> [Task description]: Give everything from the line containing "The height and" down to the line containing "coord(141,378)" as a JSON list of strings, one string per line, with blank lines left out and the pictures omitted.

> [Task material]:

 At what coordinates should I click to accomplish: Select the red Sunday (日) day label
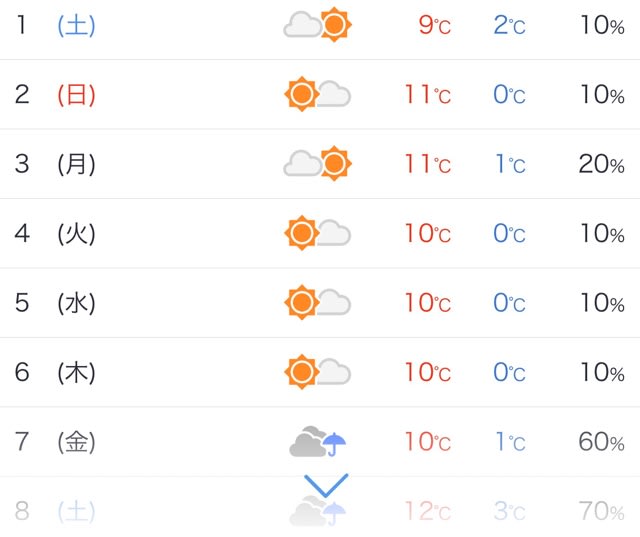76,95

* * *

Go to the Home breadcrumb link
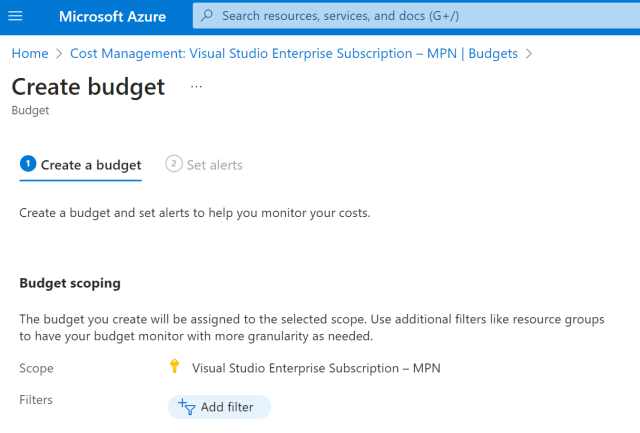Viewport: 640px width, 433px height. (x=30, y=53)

* * *

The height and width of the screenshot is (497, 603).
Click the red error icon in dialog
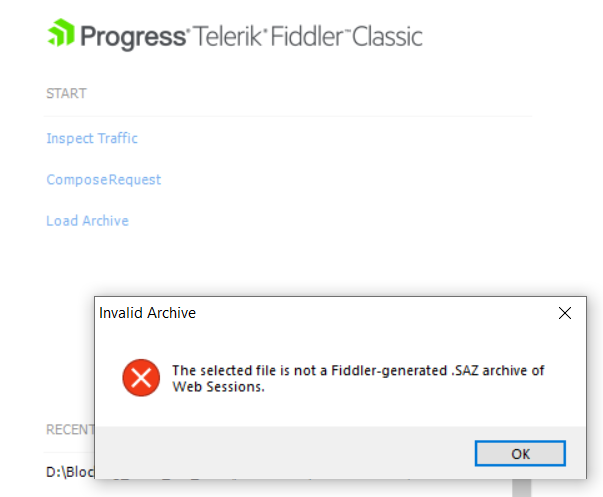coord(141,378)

> [Exercise answer]:
[
  "The height and width of the screenshot is (497, 603).",
  "Click the red error icon in dialog",
  "coord(141,378)"
]